Nurco remembers interviewing in the late 1970s an elderly addict -- a
safecracker by trade -- who had received narcotics from the New York clinic
in 1919.
"He said that for him, it was a good thing," Nurco recalls. "But he said
the clientele ruined it. They'd steal the typewriters and the rugs.
They'd send their girlfriends in to get extra drugs."
Given the scale of drug abuse today, it may come as a surprise that the
rate of opiate addiction in the United States at the turn of the century
was probably at least as high. Then, an estimated 250,000 Americans out of
a population of 76 million were dependent on opium, morphine and heroin,
which existed in over-the-counter medications, according to Dr. David F.
Musto, a drug historian at Yale University.
Indeed, opium and morphine addiction were so widespread that when heroin
was first put on the market by the Bayer Pharmaceutical Co. exactly a
century ago, in 1898, some doctors enthusiastically promoted it as a cure
for addiction to the older drugs.
Bayer chemists had developed diacetylmorphine chiefly as a cough
suppressant for victims of pneumonia and tuberculosis; they named it
"Heroin" from the German word for "heroic," applied to powerful drugs.

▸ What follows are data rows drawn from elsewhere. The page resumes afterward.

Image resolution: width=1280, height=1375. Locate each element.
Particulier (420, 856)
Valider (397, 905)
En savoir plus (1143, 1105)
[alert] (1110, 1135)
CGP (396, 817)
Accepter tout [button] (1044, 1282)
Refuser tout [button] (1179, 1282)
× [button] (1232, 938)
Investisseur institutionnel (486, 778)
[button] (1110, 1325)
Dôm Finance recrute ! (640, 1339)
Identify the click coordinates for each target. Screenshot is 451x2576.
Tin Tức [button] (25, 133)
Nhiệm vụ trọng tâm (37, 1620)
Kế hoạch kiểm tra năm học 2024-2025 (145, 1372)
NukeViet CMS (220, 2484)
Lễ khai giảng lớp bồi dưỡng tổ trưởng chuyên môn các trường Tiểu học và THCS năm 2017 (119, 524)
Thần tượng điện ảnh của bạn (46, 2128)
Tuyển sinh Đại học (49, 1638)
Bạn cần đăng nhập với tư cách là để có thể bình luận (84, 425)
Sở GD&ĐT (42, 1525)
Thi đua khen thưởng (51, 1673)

But by 1903, medical journals were questioning Bayer's claim that heroin
was not habit-forming. By 1910, police were reporting recreational use of
heroin, chiefly by young white men, mostly in New York, near Bayer's supply
houses.
In 1914, Congress banned non-medical narcotic use with the Harrison
Narcotic Act. But lawmakers failed to clarify whether doctors could legally
maintain a patient indefinitely on heroin or other
drugs. A class of unscrupulous "dope doctors" emerged, living off addicts
by writing as many as 200 prescriptions a day for heroin, morphine and
cocaine.
In 1919, at the urging of government lawyers, the U.S. Supreme Court
clarified the law by ruling that such addiction maintenance was illegal.

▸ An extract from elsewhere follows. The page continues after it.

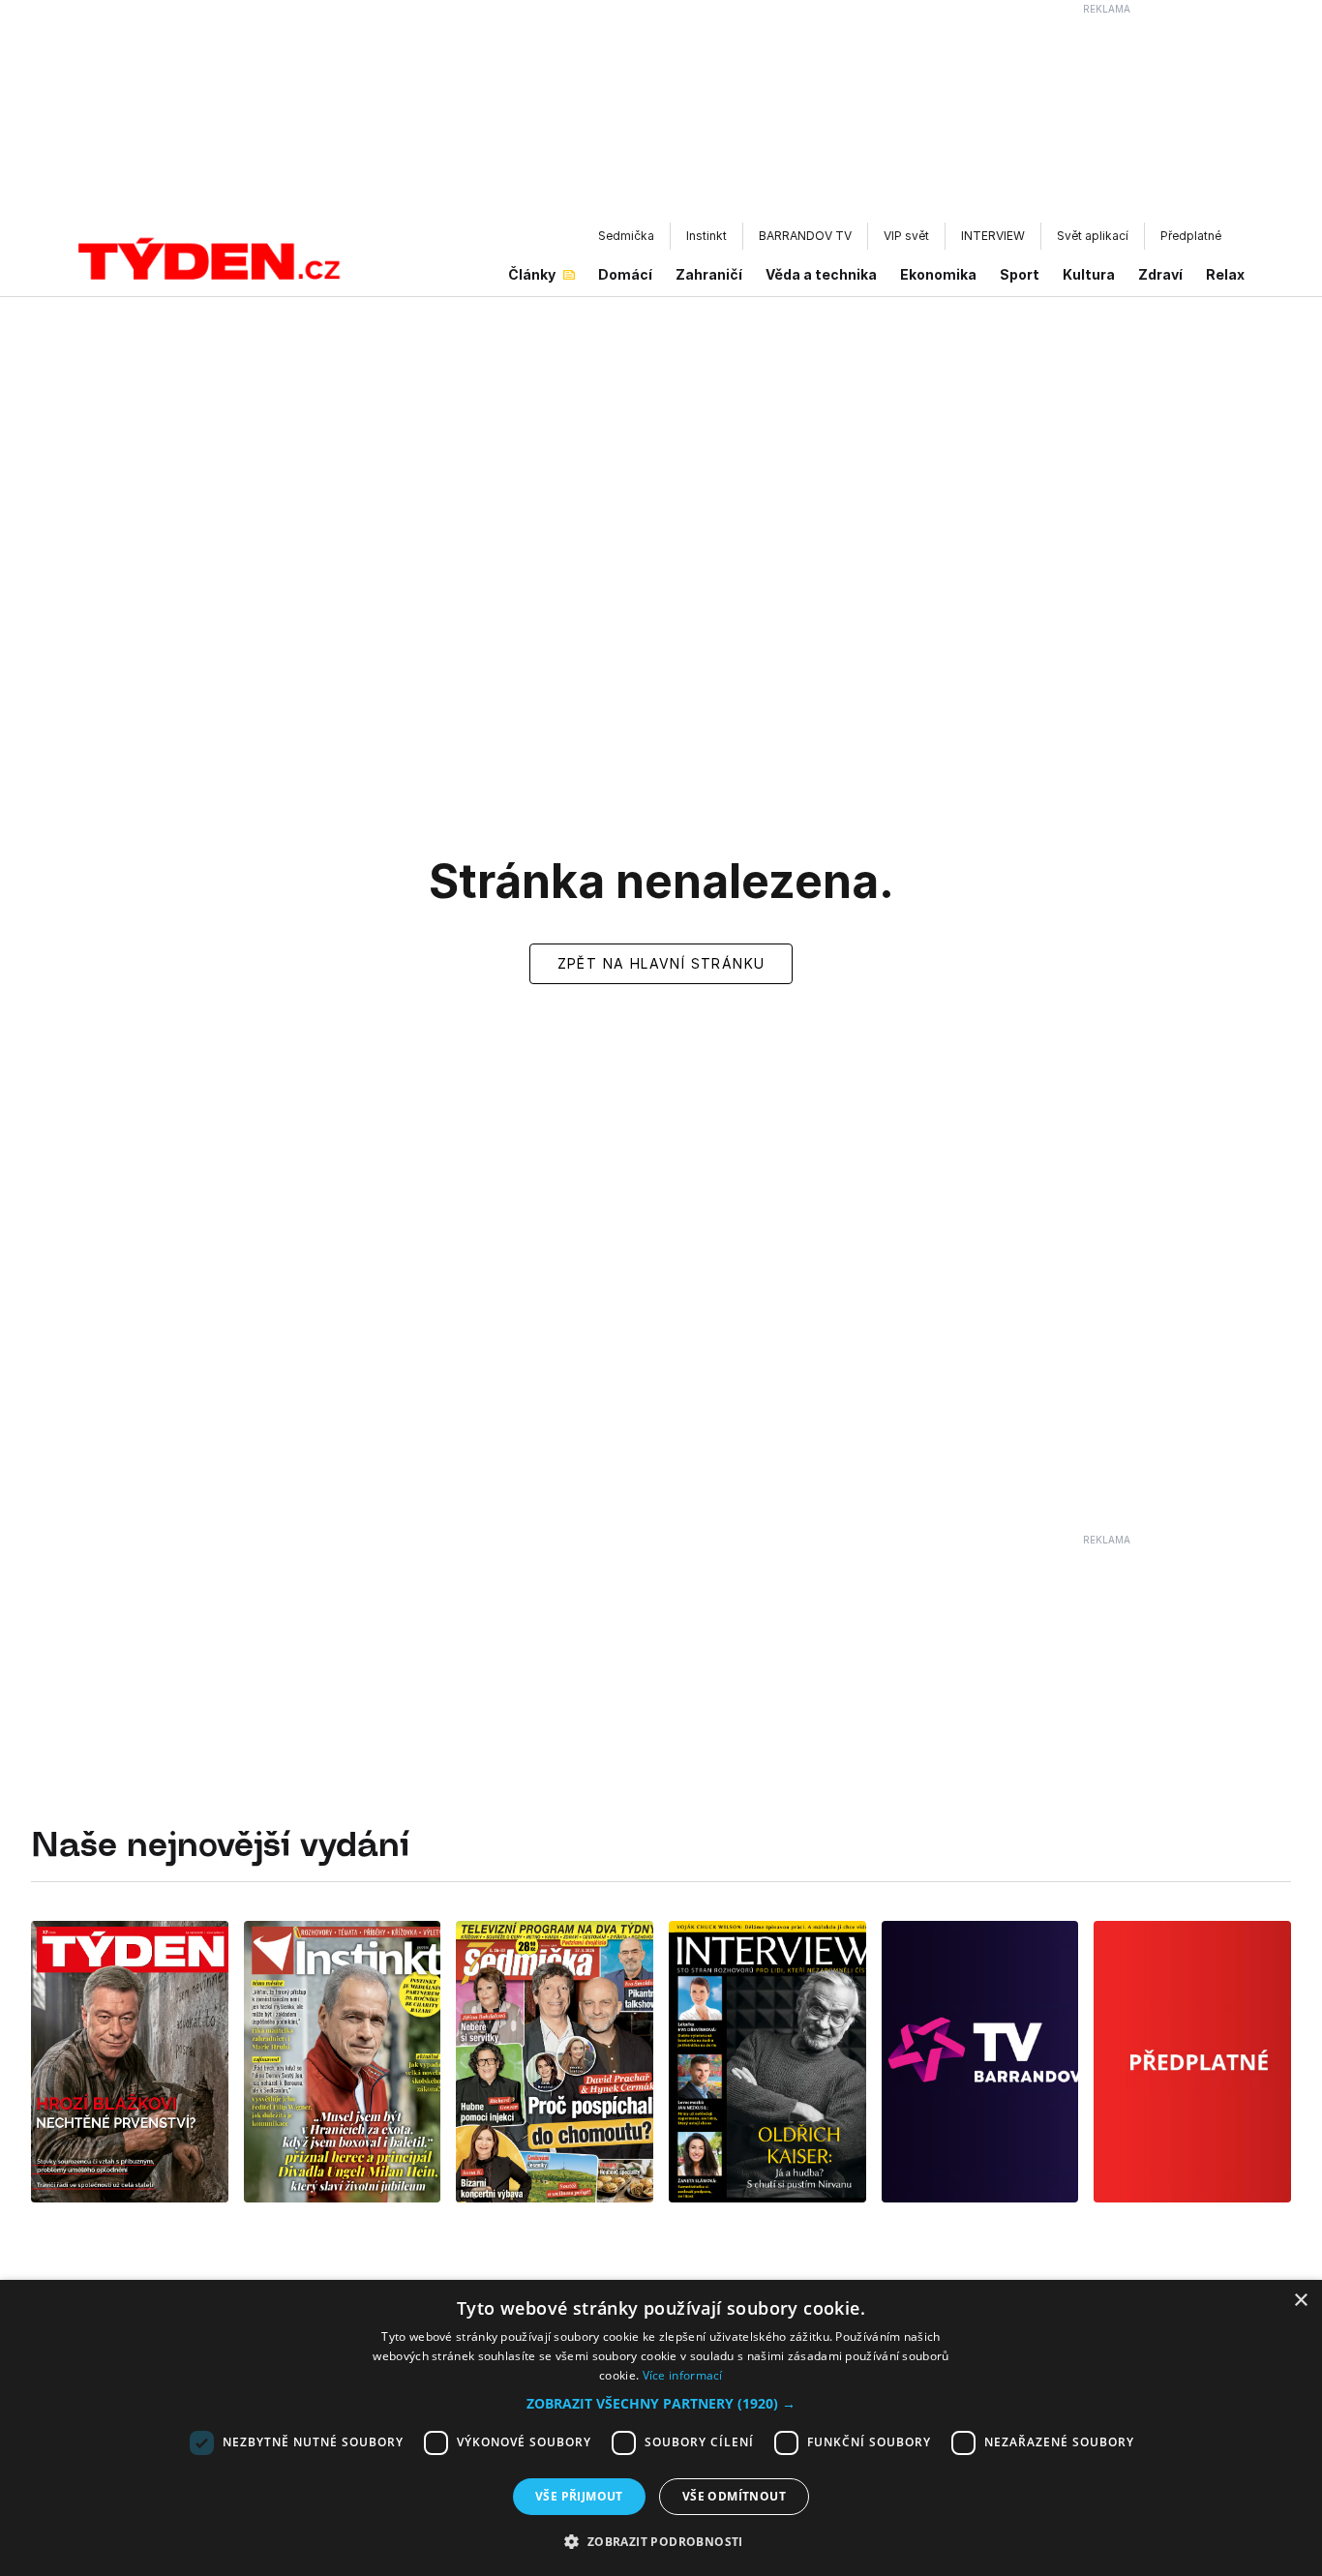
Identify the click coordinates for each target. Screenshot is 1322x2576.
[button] (661, 2403)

Police moved swiftly to shut down the prescription mills, cutting off the
drug supply for thousands of addicts.
That was when health authorities, in New York and elsewhere, opened drug
clinics to head off a crime wave. "They thought, `Oh, my gosh, we'll have a
black market, we'll have desperate addicts committing crimes,' " says David
T. Courtwright, a historian of narcotics at the University of North Florida.

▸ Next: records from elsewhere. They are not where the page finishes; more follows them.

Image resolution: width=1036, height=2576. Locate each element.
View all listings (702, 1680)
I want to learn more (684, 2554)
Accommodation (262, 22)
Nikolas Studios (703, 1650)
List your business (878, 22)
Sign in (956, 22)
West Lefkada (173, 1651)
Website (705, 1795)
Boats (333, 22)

Many of the clinics, says Baltimore writer Jill Jonnes, author of a 1996
history of U.S. drug culture, "were aimed at genteel, middle-class addicts
who got on drugs through medical treatment."
Such was the case, for instance, in Shreveport, La., where the chief of
police declared the clinic "a model that should be copied over the entire
United States. It has practically eliminated the bootlegger who deals in
narcotics."
In New York, far more of the addicts were recreational users with criminal
records -- gang members, gamblers and prostitutes roughly resembling heroin
addicts of today, Jonnes says.
"The neighborhood was very unhappy, because hundreds of addicts were
hanging out, waiting for their drugs," Jonnes says. Controls were lax. When
Col. Levi Nutt, the federal drug czar of his day, stood in line, he had no
trouble getting supplied with drugs.
By 1921, sometimes under pressure from Nutt's Treasury Department agents,
most clinics had shut down. The last one, in Knoxville, Tenn., closed in 1925.
On occasion since then, the maintenance option has been raised. A 1972
paper by the U.S. Bureau of Narcotics and Dangerous Drugs assessed its pros
and cons, declaring that "it might be possible to virtually eliminate the
organized black market." But whatever the medical merits, the prospect of
taxpayers paying for addicts' drugs has proved political anathema.
Courtwright, the historian, says he believes outright legalization of drugs
would be a catastrophe. But he nonetheless thinks the government took a
costly wrong turn when it closed the clinics and in effect turned the
narcotics trade over to organized crime.
"The crucial question was whether medical personnel would be allowed to
offer addicts a legal supply of drugs," he says. "After 1919, the
government said no. I think that was a serious mistake."